** Opening Available data block **

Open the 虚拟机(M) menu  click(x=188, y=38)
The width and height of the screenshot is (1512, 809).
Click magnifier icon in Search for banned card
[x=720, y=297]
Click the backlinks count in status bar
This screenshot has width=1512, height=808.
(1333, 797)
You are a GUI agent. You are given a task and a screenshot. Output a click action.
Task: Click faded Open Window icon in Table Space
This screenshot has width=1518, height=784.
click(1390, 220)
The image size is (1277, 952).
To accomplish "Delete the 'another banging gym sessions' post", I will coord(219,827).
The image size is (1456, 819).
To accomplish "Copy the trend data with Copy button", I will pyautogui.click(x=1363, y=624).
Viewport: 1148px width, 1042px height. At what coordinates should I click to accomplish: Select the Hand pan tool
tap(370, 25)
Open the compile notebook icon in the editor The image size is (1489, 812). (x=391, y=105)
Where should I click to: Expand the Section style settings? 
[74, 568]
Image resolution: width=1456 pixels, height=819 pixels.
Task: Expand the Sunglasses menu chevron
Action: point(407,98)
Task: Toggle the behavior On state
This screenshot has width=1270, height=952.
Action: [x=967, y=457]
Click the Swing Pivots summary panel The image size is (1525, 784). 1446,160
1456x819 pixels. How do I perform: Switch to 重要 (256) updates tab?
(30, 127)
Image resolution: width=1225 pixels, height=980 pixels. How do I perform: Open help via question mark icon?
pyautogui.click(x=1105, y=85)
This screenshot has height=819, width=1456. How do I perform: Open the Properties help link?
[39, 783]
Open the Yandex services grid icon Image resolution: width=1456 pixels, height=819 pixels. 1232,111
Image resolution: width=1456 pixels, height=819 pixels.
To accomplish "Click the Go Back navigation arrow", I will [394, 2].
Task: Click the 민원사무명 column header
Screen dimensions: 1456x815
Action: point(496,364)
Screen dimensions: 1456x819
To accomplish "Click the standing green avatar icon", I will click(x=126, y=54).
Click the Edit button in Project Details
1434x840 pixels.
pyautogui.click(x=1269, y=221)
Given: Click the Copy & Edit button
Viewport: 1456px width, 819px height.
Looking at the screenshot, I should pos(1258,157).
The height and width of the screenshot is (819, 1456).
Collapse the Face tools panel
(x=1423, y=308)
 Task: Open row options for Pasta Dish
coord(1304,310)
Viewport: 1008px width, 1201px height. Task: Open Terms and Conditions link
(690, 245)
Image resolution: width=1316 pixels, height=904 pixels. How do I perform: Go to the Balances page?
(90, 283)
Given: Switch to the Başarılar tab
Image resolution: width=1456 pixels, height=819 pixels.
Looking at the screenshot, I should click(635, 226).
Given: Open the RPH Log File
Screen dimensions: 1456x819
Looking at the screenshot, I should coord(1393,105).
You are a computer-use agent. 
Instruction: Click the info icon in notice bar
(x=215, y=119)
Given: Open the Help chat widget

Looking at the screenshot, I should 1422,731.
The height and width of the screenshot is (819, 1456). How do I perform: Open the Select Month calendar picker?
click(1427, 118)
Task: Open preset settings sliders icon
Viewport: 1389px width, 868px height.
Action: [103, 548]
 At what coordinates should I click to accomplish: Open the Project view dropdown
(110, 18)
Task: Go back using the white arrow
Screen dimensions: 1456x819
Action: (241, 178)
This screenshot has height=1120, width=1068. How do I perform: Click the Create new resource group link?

** Closing Available data block **

◆ Work instructions:
Write out the lines from the one containing "Viewport: 1456px width, 819px height." through the last line of the records above. Include both of those lines and nothing else.

◆ The answer:
Viewport: 1456px width, 819px height.
Looking at the screenshot, I should pos(1258,157).
The height and width of the screenshot is (819, 1456).
Collapse the Face tools panel
(x=1423, y=308)
 Task: Open row options for Pasta Dish
coord(1304,310)
Viewport: 1008px width, 1201px height. Task: Open Terms and Conditions link
(690, 245)
Image resolution: width=1316 pixels, height=904 pixels. How do I perform: Go to the Balances page?
(90, 283)
Given: Switch to the Başarılar tab
Image resolution: width=1456 pixels, height=819 pixels.
Looking at the screenshot, I should click(635, 226).
Given: Open the RPH Log File
Screen dimensions: 1456x819
Looking at the screenshot, I should coord(1393,105).
You are a computer-use agent. 
Instruction: Click the info icon in notice bar
(x=215, y=119)
Given: Open the Help chat widget

Looking at the screenshot, I should 1422,731.
The height and width of the screenshot is (819, 1456). How do I perform: Open the Select Month calendar picker?
click(1427, 118)
Task: Open preset settings sliders icon
Viewport: 1389px width, 868px height.
Action: [103, 548]
 At what coordinates should I click to accomplish: Open the Project view dropdown
(110, 18)
Task: Go back using the white arrow
Screen dimensions: 1456x819
Action: (241, 178)
This screenshot has height=1120, width=1068. How do I perform: Click the Create new resource group link?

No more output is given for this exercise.